Airbag issues, fire risks and a possible loss of power have more than 65,000 vehicles under a recall alert, USA Today is reporting.
Update 2:47 p.m. EST Feb. 7, 2023: Honda is recalling roughly 114,700 of its Fit hatchbacks and HR-V compact SUVs over an issue with the rearview camera image. The image may not display when the engine is started with a key.
The auto companies have all reported the issues to the National Highway Traffic Safety Administration, the agency that issues vehicle safety standards and requires manufacturers to recall vehicles and equipment that have safety-related defects.
Here is a list of the latest vehicle recalls:
Kia and Hyundai
Hyundai and Kia are recalling two of their new plug-in hybrid models to address a potential defect with their fuel tanks.
The recall involves only a small number of vehicles – 326 Santa Fes and 34 Sorentos.
Kia is recalling 31,943 Telluride SUVs – 2023 models – because of issues with the side airbag that may keep them from deploying in a crash.
The wire harness was improperly manufactured, according to NHTSA filings.
Jaguar Land Rover is recalling certain 2023 F-Pace vehicles because the engine cam carrier oil channel may be blocked, which can lead to an oil leak and potentially a fire.
The recall affects 6,644 vehicles, according to NHTSA filings.
BMW is recalling certain 2022-2023 i4 eDrive40 and iX xDrive50 electric vehicles. During vehicle start-up, the artificial sound generator control unit may experience a fault and fail to generate the external pedestrian warning sound, according to information supplied to the NHTSA.
Volkswagen is recalling 20,904 of its 2021 electric ID4 vehicles over issues with a battery management control module.
Last week, the National Highway Traffic Safety Administration issued an urgent “do not drive” advisory for older Honda and Acura models.
The warning is aimed at more than 8,200 Acura and Honda vehicles with unrepaired Takata airbag inflators.
The warning covers various 2001-2003 model year Honda Accord, Civic, CR-V and Odyssey, Pilot and Acura 3.2CL and 3.2 TL vehicles with so-called “Alpha” inflators.
Honda has reported 17 U.S. deaths and more than 200 injuries in the United States related to Takata inflator ruptures.
Tens of millions of vehicles with Takata airbags are under recall.
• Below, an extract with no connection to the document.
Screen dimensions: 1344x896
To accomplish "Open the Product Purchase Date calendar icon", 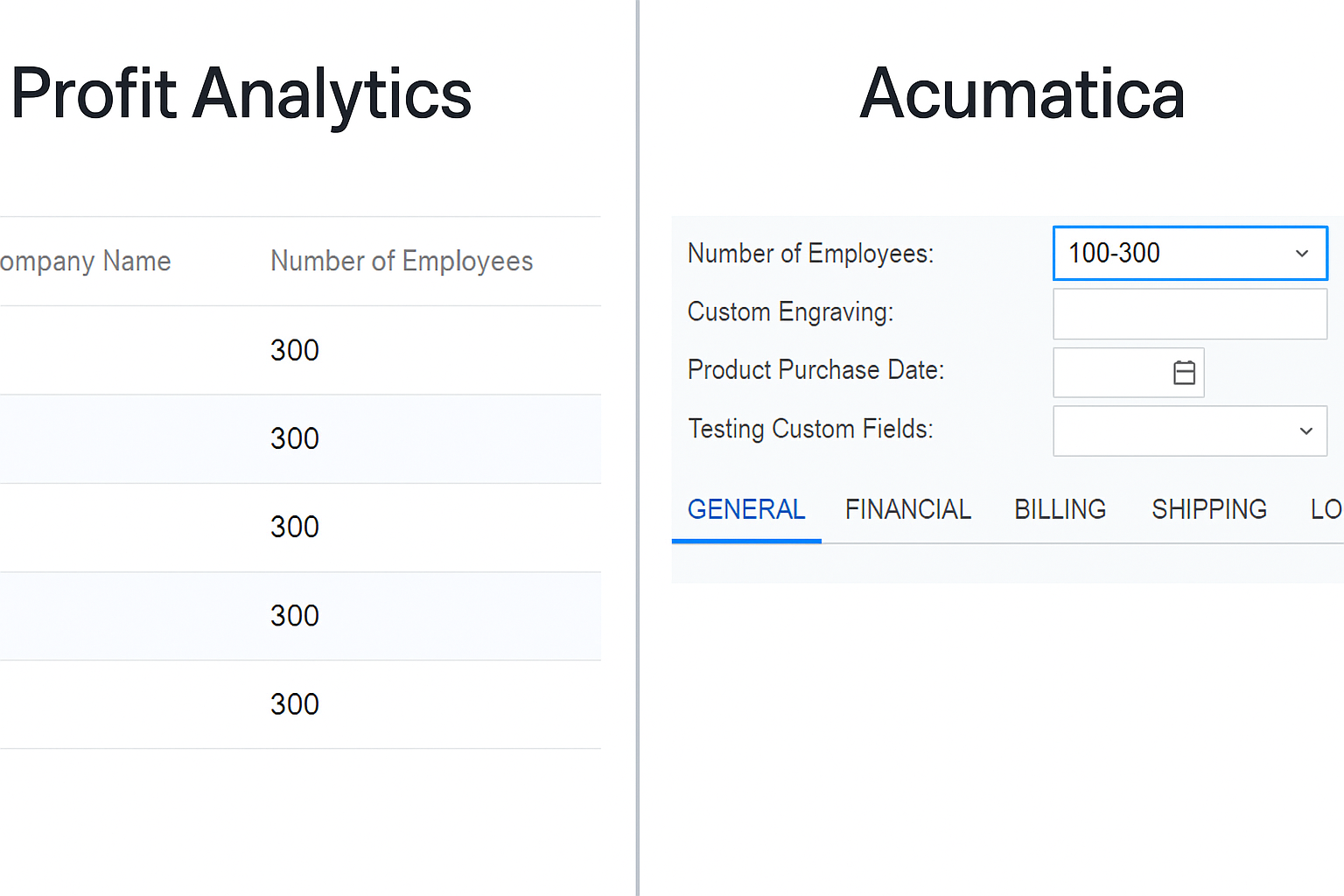I will (x=1184, y=373).
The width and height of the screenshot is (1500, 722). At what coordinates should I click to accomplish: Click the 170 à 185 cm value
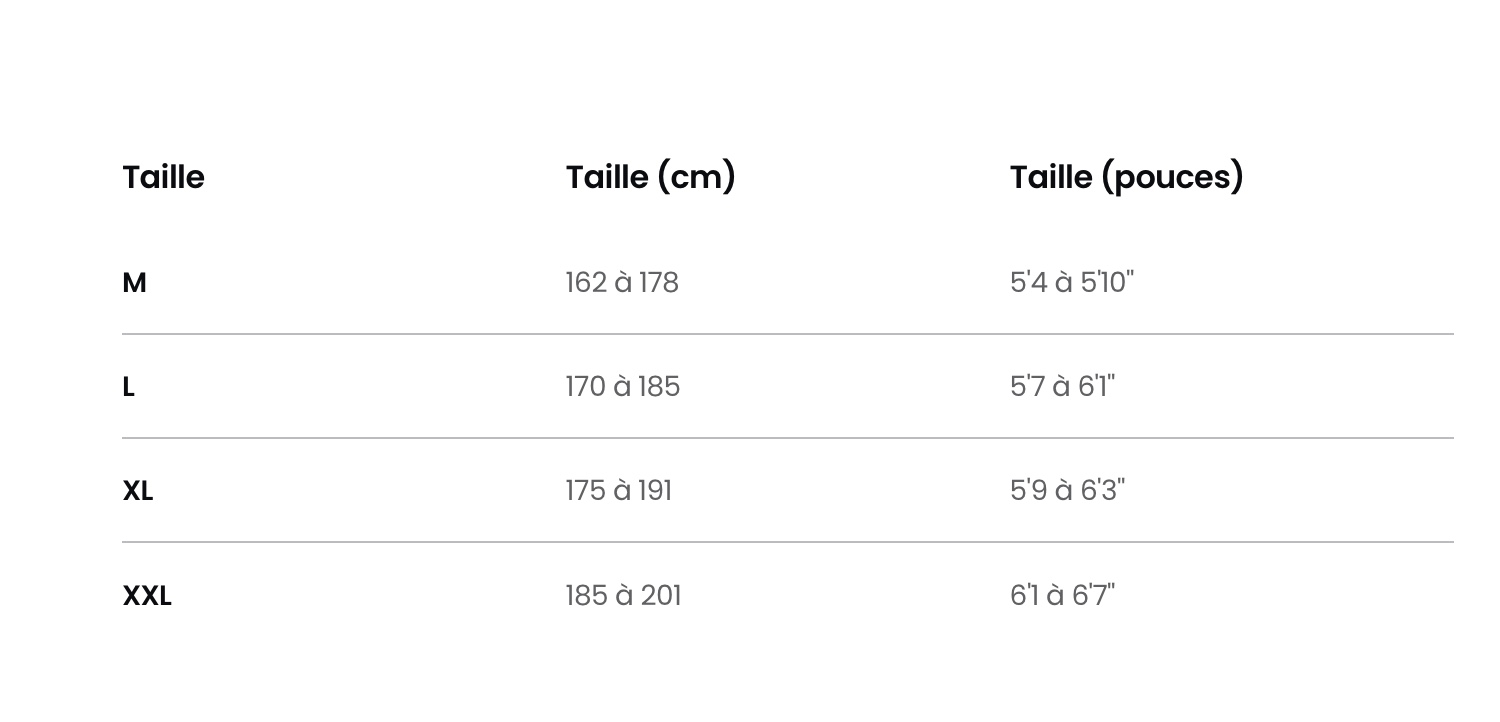click(x=623, y=387)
Long-term exposure to high heat and humidity can cause these airbags to explode when deployed, and those explosions have sent shrapnel into the vehicle, causing injuries and death.
According to the NHTSA, even “minor crashes can result in exploding airbags that can kill or produce life-altering injuries.”
Older model-year vehicles are a particular risk, according to the NHTSA as the age of the airbag is one of the contributing factors in the possibility of it exploding.